Aim of the task: Render the lines of the listing from the one holding "The height and width of the screenshot is (304, 407)." through the end of the listing, both included, as a numbered list with blank lines omitted.

Listed records:
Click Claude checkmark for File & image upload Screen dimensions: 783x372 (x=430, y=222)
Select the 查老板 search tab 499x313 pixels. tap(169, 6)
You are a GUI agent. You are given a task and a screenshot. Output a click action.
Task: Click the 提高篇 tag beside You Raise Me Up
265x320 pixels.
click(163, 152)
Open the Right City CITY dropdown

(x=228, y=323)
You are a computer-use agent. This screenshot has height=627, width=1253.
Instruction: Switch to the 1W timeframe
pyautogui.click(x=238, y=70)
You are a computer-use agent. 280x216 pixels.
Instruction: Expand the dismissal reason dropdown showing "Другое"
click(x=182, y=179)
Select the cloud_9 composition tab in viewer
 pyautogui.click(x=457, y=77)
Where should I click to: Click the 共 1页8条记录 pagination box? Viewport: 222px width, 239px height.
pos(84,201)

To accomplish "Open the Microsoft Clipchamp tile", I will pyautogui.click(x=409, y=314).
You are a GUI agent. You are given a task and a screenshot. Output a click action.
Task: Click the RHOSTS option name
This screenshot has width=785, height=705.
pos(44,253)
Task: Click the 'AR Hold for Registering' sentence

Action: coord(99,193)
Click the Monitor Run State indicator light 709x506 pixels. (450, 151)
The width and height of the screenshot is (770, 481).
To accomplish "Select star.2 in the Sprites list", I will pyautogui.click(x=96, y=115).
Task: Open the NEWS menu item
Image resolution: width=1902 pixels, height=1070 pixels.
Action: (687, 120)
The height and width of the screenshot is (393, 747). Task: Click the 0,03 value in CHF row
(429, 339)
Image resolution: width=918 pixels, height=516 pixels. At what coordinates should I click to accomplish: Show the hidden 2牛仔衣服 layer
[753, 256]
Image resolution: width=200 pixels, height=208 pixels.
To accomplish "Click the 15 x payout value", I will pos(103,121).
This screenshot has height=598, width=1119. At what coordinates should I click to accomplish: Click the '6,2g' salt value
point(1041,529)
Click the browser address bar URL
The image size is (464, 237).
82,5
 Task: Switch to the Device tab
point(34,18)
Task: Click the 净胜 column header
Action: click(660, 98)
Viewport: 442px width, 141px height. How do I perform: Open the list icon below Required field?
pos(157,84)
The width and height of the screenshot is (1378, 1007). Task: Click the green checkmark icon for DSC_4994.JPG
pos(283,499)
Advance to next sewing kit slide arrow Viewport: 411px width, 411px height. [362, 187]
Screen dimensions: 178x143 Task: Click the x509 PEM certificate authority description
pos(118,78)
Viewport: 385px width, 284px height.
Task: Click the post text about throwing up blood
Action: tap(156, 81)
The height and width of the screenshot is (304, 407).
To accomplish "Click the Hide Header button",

Response:
1. The height and width of the screenshot is (304, 407).
2. To accomplish "Click the Hide Header button",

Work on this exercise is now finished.